Task description:
All entries must be given again in full, exactly as they were supplied.

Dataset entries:
+--
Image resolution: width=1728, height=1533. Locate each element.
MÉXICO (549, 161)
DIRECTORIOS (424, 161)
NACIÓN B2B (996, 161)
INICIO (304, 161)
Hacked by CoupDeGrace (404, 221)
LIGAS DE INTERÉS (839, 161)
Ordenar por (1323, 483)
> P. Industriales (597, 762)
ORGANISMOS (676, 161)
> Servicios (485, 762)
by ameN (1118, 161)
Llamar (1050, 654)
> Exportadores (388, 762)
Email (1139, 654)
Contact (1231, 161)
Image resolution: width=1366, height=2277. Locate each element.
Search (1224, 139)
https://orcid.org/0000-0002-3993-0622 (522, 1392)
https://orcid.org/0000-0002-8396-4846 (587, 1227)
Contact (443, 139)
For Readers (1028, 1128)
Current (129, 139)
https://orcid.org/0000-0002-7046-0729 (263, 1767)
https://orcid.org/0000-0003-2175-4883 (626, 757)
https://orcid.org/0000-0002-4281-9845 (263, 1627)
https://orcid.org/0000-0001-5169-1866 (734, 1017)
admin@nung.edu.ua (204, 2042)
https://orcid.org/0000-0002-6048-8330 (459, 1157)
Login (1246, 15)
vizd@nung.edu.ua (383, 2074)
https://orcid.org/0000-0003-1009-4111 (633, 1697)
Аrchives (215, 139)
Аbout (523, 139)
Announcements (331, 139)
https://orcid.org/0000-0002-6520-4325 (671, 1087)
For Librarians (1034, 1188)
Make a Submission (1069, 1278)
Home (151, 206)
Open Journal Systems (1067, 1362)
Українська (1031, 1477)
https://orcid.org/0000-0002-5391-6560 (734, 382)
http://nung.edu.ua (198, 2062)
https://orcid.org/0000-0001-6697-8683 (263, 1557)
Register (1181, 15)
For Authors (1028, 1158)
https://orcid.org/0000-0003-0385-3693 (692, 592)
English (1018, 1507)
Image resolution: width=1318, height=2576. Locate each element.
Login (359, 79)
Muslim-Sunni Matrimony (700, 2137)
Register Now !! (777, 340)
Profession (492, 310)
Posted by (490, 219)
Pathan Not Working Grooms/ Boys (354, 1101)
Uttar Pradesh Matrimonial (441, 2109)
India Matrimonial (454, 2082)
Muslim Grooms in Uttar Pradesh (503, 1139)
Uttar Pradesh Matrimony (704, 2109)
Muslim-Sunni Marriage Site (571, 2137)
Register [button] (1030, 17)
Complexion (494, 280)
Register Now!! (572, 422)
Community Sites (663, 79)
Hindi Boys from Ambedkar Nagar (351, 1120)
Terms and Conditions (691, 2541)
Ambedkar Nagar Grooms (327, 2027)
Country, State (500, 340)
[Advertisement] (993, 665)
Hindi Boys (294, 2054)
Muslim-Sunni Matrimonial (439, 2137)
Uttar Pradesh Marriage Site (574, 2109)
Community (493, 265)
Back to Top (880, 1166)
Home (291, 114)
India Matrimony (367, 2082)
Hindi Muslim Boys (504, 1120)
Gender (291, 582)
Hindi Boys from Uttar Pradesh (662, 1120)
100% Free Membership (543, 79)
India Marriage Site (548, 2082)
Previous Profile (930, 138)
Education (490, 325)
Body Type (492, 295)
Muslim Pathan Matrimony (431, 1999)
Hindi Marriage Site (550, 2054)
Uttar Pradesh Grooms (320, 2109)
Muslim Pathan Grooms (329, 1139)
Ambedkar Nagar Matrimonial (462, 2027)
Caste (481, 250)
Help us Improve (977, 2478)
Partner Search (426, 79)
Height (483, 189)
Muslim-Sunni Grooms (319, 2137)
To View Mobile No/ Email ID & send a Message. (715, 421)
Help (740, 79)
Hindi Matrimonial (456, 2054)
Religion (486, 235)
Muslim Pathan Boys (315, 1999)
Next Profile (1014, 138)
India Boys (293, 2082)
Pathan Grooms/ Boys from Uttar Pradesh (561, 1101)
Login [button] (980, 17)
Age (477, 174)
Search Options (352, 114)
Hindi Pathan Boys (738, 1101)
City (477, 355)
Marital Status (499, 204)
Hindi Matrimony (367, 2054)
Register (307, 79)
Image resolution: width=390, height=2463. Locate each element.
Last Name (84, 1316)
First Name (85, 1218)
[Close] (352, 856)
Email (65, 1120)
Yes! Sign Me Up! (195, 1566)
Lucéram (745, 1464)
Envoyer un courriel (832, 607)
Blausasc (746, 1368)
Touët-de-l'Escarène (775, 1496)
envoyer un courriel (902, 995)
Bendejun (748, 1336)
+--
Output:
Image resolution: width=1728, height=1533. Locate each element.
MÉXICO (549, 161)
DIRECTORIOS (424, 161)
NACIÓN B2B (996, 161)
INICIO (304, 161)
Hacked by CoupDeGrace (404, 221)
LIGAS DE INTERÉS (839, 161)
Ordenar por (1323, 483)
> P. Industriales (597, 762)
ORGANISMOS (676, 161)
> Servicios (485, 762)
by ameN (1118, 161)
Llamar (1050, 654)
> Exportadores (388, 762)
Email (1139, 654)
Contact (1231, 161)
Image resolution: width=1366, height=2277. Locate each element.
Search (1224, 139)
https://orcid.org/0000-0002-3993-0622 (522, 1392)
https://orcid.org/0000-0002-8396-4846 (587, 1227)
Contact (443, 139)
For Readers (1028, 1128)
Current (129, 139)
https://orcid.org/0000-0002-7046-0729 (263, 1767)
https://orcid.org/0000-0003-2175-4883 (626, 757)
https://orcid.org/0000-0002-4281-9845 (263, 1627)
https://orcid.org/0000-0001-5169-1866 (734, 1017)
admin@nung.edu.ua (204, 2042)
https://orcid.org/0000-0002-6048-8330 (459, 1157)
Login (1246, 15)
vizd@nung.edu.ua (383, 2074)
https://orcid.org/0000-0003-1009-4111 (633, 1697)
Аrchives (215, 139)
Аbout (523, 139)
Announcements (331, 139)
https://orcid.org/0000-0002-6520-4325 (671, 1087)
For Librarians (1034, 1188)
Make a Submission (1069, 1278)
Home (151, 206)
Open Journal Systems (1067, 1362)
Українська (1031, 1477)
https://orcid.org/0000-0002-5391-6560 (734, 382)
http://nung.edu.ua (198, 2062)
https://orcid.org/0000-0001-6697-8683 (263, 1557)
Register (1181, 15)
For Authors (1028, 1158)
https://orcid.org/0000-0003-0385-3693 (692, 592)
English (1018, 1507)
Image resolution: width=1318, height=2576. Locate each element.
Login (359, 79)
Muslim-Sunni Matrimony (700, 2137)
Register Now !! (777, 340)
Profession (492, 310)
Posted by (490, 219)
Pathan Not Working Grooms/ Boys (354, 1101)
Uttar Pradesh Matrimonial (441, 2109)
India Matrimonial (454, 2082)
Muslim Grooms in Uttar Pradesh (503, 1139)
Uttar Pradesh Matrimony (704, 2109)
Muslim-Sunni Marriage Site (571, 2137)
Register [button] (1030, 17)
Complexion (494, 280)
Register Now!! (572, 422)
Community Sites (663, 79)
Hindi Boys from Ambedkar Nagar (351, 1120)
Terms and Conditions (691, 2541)
Ambedkar Nagar Grooms (327, 2027)
Country, State (500, 340)
[Advertisement] (993, 665)
Hindi Boys (294, 2054)
Muslim-Sunni Matrimonial (439, 2137)
Uttar Pradesh Marriage Site (574, 2109)
Community (493, 265)
Back to Top (880, 1166)
Home (291, 114)
India Matrimony (367, 2082)
Hindi Muslim Boys (504, 1120)
Gender (291, 582)
Hindi Boys from Uttar Pradesh (662, 1120)
100% Free Membership (543, 79)
India Marriage Site (548, 2082)
Previous Profile (930, 138)
Education (490, 325)
Body Type (492, 295)
Muslim Pathan Matrimony (431, 1999)
Hindi Marriage Site (550, 2054)
Uttar Pradesh Grooms (320, 2109)
Muslim Pathan Grooms (329, 1139)
Ambedkar Nagar Matrimonial (462, 2027)
Caste (481, 250)
Help us Improve (977, 2478)
Partner Search (426, 79)
Height (483, 189)
Muslim-Sunni Grooms (319, 2137)
To View Mobile No/ Email ID & send a Message. (715, 421)
Help (740, 79)
Hindi Matrimonial (456, 2054)
Religion (486, 235)
Muslim Pathan Boys (315, 1999)
Next Profile (1014, 138)
India Boys (293, 2082)
Pathan Grooms/ Boys from Uttar Pradesh (561, 1101)
Login [button] (980, 17)
Age (477, 174)
Search Options (352, 114)
Hindi Pathan Boys (738, 1101)
City (477, 355)
Marital Status (499, 204)
Hindi Matrimony (367, 2054)
Register (307, 79)
Image resolution: width=390, height=2463. Locate each element.
Last Name (84, 1316)
First Name (85, 1218)
[Close] (352, 856)
Email (65, 1120)
Yes! Sign Me Up! (195, 1566)
Lucéram (745, 1464)
Envoyer un courriel (832, 607)
Blausasc (746, 1368)
Touët-de-l'Escarène (775, 1496)
envoyer un courriel (902, 995)
Bendejun (748, 1336)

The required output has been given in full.